竹島問題の歴史

9.7.12

Man Rams 1-ton Truck into Gate of Japanese Embassy in Seoul

At 4:55 a.m. on July 9th, a 62-year-old man from Seongnam City, South Korea drove a 1-ton truck into the front gate of the Japanese Embassy in Seoul, South Korea. Attached to the truck was a sign that read, "Dokdo Is Our Land." The man has been arrested.

(Photo from Joong-ang Ilbo Article HERE)

According to Seoul police, there were no injuries, but the front gate of the embassy has been pushed in about one meter.

The man told police that he was protesting a recent incident in which a Japanese man videotaped himself standing next to a "Comfort Women" memorial in front of the embassy with a stick that read, "Takeshima is Japanese Territory." Takeshima is the Japanese name for Dokdo, a small group of rocky islets that is the subject of a territorial dispute between Japan and South Korea. South Korea has illegally occupied the islets since the 1950s.

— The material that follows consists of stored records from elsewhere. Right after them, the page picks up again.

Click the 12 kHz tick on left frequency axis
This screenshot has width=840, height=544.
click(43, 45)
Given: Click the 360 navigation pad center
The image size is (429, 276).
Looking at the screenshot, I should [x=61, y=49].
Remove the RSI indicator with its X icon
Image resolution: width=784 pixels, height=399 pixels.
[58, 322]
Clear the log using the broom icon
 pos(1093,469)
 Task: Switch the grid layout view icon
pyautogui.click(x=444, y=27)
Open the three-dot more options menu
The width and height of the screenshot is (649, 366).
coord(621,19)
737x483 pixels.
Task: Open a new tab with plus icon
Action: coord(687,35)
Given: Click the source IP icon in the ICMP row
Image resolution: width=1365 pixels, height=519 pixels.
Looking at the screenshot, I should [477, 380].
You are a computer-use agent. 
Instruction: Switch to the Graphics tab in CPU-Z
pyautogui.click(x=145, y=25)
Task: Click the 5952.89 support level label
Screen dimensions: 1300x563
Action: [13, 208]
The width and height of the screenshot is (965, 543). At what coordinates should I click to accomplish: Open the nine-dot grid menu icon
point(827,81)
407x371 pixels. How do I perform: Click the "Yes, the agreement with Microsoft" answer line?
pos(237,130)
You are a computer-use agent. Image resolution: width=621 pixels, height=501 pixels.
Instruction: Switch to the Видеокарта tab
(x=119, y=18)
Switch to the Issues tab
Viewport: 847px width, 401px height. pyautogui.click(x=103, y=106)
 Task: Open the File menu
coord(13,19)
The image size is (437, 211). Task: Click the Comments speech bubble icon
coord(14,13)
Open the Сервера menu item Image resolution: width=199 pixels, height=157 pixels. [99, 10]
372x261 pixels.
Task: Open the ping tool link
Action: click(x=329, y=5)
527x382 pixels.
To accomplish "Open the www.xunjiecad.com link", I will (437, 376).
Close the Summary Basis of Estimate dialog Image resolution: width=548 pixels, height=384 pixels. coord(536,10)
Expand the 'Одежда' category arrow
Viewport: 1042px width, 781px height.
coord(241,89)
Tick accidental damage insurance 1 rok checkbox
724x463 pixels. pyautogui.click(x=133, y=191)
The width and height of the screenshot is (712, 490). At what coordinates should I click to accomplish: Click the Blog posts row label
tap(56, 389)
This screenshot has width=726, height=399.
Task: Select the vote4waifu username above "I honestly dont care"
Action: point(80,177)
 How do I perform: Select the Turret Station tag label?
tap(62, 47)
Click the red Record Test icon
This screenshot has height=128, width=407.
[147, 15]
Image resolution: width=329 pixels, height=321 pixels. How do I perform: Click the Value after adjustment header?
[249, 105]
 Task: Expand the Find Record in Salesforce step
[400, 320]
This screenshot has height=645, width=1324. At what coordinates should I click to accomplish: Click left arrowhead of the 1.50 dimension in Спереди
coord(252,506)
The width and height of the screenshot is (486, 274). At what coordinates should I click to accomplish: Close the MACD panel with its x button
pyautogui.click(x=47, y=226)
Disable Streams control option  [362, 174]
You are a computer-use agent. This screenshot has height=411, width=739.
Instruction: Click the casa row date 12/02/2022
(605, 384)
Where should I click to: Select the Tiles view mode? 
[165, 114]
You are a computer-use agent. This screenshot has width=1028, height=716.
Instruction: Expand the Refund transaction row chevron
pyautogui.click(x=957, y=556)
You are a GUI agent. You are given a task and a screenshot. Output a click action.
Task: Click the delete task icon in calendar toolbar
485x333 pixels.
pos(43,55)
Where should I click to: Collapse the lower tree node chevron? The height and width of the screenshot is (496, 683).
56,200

According to THIS Wall Street Journal blog article, police said the man had a hand-written note in his pocket that read as follows:
“... driving a stake at the comfort woman’s statue is doomed to God’s wrath. If I die please cremate me and scatter my ashes in the waters near Dokdo.”
The name "Comfort Women" was a euphemism that was once used by both Koreans and Japanese to refer to prostitutes, especially prostitutes for the military. Japan provided comfort women for its troops during World War II, and South Korea provided them for Korean and UN troops during the Korean War and beyond. The Korean newspaper Dong-a Ilbo reported in an October 1959 article HERE that there were 261,089 "comfort women" working in Korea in 1959 and that 66% of them were infected with a venereal disease.